Sunday, February 14, 2010

Table Class – Compilation

As mentioned, the Table constructor will throw an exception if any errors are found in the table. The caller of the Table constructor will look something like:

    Table *table;
    try
    {
        table = new table();
    }
    catch (List<TableError> *error_list)
    {
        ...output errors in error_list...
        exit(1);
    }

A test program was written to see if the basic concept of having a constructor throw and an error and then catching the error in the main routine. The test program test_cons will be in the next release. This worked as intended. However, as mentioned in the previous post, upon compiling table.cpp, the error list allocation line generated a compiler error essentially saying that constructor TableError::TableError() was missing. It was unknown where an empty constructor was being called since it wasn't being explicitly called. Guessing that it was missing a copy constructor for some reason, but adding one did not eliminate the error.

Table Class – Summary

The major components for the Table class are:

    TableEntry    – structure for one entry in the Table
    TableErrType  – enumeration of the table errors (duplicate/missing)
    TableError    – structure for a Table error (type, code, index1, index2)
    TableSearch   – enumeration of search types (see Table Class – Searching)
    Table         – main class definition

The TableEntry structure was first shown in Table (Parser), but has had a few changes since then. The string field was replaced with name and name2, where name2 is for the second name of two word commands (NULL otherwise). The two flag was renamed multiple (see Parser – Implementation Notes). And there will be a flags field currently used for immediate commands only (see Parser – Immediate Commands – Implementation) along with a set of constants defined for each flag (where each constant will have one bit set so that multiple constants can be ORed together).

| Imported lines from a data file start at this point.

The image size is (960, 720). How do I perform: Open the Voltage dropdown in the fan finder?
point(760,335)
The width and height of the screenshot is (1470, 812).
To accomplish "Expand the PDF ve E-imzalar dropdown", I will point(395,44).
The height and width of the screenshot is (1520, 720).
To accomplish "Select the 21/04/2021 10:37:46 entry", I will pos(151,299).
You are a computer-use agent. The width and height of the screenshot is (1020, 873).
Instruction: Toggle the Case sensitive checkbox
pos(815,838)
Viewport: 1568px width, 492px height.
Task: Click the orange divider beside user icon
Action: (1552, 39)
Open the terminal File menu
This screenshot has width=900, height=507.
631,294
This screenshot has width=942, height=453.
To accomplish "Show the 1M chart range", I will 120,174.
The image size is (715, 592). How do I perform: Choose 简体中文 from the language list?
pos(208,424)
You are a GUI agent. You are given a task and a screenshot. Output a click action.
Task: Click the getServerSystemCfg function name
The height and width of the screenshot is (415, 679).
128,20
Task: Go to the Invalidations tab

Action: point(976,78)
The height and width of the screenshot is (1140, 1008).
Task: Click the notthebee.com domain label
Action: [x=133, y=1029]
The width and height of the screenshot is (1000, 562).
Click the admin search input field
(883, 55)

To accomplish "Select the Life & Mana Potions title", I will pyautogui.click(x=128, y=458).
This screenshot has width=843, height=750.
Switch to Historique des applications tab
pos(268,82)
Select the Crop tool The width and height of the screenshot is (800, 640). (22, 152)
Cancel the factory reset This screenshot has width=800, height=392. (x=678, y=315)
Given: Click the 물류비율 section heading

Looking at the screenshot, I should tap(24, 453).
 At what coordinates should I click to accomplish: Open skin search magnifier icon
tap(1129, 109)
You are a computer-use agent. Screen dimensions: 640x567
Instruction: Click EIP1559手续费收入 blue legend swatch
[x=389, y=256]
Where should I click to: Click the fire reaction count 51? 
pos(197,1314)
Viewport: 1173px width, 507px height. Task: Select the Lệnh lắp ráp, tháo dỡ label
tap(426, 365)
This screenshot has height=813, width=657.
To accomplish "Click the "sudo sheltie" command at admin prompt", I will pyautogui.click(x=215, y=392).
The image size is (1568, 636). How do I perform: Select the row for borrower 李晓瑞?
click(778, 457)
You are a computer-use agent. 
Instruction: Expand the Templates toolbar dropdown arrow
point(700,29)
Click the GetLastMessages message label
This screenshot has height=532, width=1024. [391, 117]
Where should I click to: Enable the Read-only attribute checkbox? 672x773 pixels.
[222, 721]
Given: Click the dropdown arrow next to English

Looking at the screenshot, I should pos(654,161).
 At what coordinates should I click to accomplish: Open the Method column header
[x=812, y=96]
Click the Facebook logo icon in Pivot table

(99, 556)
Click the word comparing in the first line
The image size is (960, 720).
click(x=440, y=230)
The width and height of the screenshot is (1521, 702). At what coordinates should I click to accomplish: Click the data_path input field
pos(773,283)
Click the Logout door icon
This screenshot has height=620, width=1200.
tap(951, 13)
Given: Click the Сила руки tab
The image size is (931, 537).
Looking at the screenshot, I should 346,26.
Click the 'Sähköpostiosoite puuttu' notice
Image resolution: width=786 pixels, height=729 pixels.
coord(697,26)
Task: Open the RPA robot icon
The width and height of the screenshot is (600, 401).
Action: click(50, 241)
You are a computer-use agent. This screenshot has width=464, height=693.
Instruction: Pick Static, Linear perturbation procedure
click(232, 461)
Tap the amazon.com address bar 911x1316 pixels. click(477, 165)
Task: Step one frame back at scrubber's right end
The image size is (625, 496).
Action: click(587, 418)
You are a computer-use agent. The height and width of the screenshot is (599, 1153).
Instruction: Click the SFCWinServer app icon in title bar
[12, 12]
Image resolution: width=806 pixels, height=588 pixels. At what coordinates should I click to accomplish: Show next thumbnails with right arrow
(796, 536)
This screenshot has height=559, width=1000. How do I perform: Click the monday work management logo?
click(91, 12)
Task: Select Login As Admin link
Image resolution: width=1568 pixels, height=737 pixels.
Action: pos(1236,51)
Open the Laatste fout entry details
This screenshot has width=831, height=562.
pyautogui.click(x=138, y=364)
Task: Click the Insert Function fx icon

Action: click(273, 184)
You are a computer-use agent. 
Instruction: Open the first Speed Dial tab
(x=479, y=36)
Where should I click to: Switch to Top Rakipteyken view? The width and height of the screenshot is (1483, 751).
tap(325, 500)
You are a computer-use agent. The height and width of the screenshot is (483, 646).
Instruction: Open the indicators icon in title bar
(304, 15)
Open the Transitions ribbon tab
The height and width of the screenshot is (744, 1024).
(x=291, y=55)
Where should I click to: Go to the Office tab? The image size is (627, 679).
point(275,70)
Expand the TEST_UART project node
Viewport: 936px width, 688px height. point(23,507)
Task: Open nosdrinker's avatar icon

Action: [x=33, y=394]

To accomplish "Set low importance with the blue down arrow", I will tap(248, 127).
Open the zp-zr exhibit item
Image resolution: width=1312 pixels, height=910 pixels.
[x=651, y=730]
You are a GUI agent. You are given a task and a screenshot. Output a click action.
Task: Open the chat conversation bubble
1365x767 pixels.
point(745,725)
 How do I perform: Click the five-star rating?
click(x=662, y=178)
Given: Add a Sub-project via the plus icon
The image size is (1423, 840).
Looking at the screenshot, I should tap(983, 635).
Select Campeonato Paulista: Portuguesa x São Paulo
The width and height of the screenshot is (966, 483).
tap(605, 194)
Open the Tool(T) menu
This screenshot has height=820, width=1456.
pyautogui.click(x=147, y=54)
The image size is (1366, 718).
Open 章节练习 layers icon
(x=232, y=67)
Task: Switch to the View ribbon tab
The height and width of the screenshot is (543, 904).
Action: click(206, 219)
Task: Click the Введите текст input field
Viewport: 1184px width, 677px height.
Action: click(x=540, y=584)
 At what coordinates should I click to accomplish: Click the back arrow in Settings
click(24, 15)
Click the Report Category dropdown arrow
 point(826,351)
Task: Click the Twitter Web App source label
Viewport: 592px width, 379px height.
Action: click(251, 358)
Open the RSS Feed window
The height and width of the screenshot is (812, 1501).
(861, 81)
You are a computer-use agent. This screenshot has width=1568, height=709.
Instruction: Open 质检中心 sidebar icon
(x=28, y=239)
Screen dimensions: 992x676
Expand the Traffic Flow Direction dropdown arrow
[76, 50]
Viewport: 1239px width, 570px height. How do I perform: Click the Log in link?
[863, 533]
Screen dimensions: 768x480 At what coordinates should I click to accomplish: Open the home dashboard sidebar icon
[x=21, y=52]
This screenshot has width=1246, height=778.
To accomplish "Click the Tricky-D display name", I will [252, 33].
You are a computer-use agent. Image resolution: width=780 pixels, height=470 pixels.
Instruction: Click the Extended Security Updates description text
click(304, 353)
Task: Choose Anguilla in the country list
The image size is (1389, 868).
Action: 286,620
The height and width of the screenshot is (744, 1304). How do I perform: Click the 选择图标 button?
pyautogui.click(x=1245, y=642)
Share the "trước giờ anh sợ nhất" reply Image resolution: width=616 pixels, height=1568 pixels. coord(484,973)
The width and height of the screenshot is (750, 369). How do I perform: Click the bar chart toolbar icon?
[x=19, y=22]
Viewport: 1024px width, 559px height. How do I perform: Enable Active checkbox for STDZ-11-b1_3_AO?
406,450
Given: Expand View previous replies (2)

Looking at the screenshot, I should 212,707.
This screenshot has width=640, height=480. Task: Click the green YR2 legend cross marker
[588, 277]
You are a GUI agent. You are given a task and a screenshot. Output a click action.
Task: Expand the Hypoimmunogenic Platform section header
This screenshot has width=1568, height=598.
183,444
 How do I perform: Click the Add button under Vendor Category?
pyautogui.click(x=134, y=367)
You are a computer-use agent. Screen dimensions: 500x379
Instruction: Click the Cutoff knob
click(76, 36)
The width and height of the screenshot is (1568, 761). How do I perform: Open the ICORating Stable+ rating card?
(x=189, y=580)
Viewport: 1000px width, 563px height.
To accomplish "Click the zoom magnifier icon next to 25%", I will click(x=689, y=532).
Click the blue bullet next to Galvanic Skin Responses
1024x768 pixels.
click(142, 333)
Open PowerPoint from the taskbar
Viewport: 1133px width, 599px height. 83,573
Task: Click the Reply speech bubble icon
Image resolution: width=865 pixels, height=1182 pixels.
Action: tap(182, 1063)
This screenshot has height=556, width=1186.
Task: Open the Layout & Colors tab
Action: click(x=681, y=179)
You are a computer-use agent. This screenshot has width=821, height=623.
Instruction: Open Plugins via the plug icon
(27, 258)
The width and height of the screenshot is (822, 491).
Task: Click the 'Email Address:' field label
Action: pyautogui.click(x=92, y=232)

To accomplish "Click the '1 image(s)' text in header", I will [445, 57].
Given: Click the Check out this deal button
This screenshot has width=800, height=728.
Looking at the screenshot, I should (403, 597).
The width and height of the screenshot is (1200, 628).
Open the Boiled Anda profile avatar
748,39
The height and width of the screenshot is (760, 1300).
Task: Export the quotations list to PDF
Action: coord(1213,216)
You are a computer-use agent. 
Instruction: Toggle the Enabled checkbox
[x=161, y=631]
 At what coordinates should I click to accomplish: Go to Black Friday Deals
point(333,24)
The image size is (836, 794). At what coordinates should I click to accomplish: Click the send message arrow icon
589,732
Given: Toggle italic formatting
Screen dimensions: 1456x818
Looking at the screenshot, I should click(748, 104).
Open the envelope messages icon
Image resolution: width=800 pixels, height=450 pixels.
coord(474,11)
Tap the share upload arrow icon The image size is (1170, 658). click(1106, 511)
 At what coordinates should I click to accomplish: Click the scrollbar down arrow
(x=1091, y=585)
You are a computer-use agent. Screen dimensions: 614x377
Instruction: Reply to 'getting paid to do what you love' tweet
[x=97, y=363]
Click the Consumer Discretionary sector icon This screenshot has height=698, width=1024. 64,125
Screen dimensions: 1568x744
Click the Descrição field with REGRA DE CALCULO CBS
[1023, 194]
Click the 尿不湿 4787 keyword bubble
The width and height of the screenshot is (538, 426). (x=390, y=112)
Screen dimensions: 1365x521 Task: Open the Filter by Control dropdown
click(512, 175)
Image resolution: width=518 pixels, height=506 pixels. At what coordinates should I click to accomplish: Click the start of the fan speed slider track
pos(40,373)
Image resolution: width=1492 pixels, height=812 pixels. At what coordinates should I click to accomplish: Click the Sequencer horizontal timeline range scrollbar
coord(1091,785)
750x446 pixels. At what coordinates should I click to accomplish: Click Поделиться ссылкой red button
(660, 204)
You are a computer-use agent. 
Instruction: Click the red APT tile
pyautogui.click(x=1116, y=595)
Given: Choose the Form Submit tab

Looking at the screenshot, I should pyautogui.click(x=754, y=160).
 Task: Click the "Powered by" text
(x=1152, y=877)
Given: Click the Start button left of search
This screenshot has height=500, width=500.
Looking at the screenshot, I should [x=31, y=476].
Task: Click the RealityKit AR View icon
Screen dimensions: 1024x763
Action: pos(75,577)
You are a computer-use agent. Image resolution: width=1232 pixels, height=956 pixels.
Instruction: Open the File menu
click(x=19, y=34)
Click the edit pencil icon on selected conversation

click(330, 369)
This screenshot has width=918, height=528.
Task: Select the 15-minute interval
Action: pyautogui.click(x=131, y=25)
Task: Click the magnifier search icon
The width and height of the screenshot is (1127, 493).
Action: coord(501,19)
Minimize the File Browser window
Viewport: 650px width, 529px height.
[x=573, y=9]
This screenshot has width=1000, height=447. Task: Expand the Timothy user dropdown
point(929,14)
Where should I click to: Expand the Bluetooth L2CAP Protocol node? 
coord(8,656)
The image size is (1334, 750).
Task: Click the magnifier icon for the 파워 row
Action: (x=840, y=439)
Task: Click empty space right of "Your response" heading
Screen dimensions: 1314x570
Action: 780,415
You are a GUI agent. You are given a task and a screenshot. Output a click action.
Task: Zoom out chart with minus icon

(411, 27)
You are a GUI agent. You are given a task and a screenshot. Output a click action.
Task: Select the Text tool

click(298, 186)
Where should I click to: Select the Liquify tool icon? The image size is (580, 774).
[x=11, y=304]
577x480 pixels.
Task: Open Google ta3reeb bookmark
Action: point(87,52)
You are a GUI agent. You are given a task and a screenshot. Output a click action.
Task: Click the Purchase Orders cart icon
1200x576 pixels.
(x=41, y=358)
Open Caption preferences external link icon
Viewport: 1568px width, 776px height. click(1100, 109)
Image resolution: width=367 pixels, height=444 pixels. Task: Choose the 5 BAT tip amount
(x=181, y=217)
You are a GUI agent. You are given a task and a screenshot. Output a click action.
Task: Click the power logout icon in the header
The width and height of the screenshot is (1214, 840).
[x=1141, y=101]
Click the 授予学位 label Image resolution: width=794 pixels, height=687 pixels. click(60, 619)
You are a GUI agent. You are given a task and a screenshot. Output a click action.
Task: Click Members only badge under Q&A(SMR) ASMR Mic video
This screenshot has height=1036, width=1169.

The begin and end codes were not fully explained in Table Class – Data Members. These will be codes (for example BegPlainWord_Code and EndPlainWord_Code) in entries of the table entry array bracketing their associated entries (for example Plain Words). These entries are not actually scanned during searches, but used during initialization to find the begin and end indexes of the entries types to set up the range array in the Table class.

The TableError structure contains constructors for initializing each of the error types. The information for each error type is contained in a structure for the error type and all the structures are within an anonymous union with the error type variable outside. The Table constructor allocates the error list:

    List<TableError> *error_list = new List<TableError>

The intention is that as errors are found in the table, they will be added to the error list by first creating the error using one of the TableError constructors, and then appending it to error_list. At the end of the Table constructor, if error_list is not empty, then the error_list pointer exception will be thrown. In the caller of the Table constructor, the catch will output the errors and terminate the program. However, the above line generates a compiler error...

Updated Wednesday, February 17, 2010; 8:10 pm: Removed details about the error types since there are now four.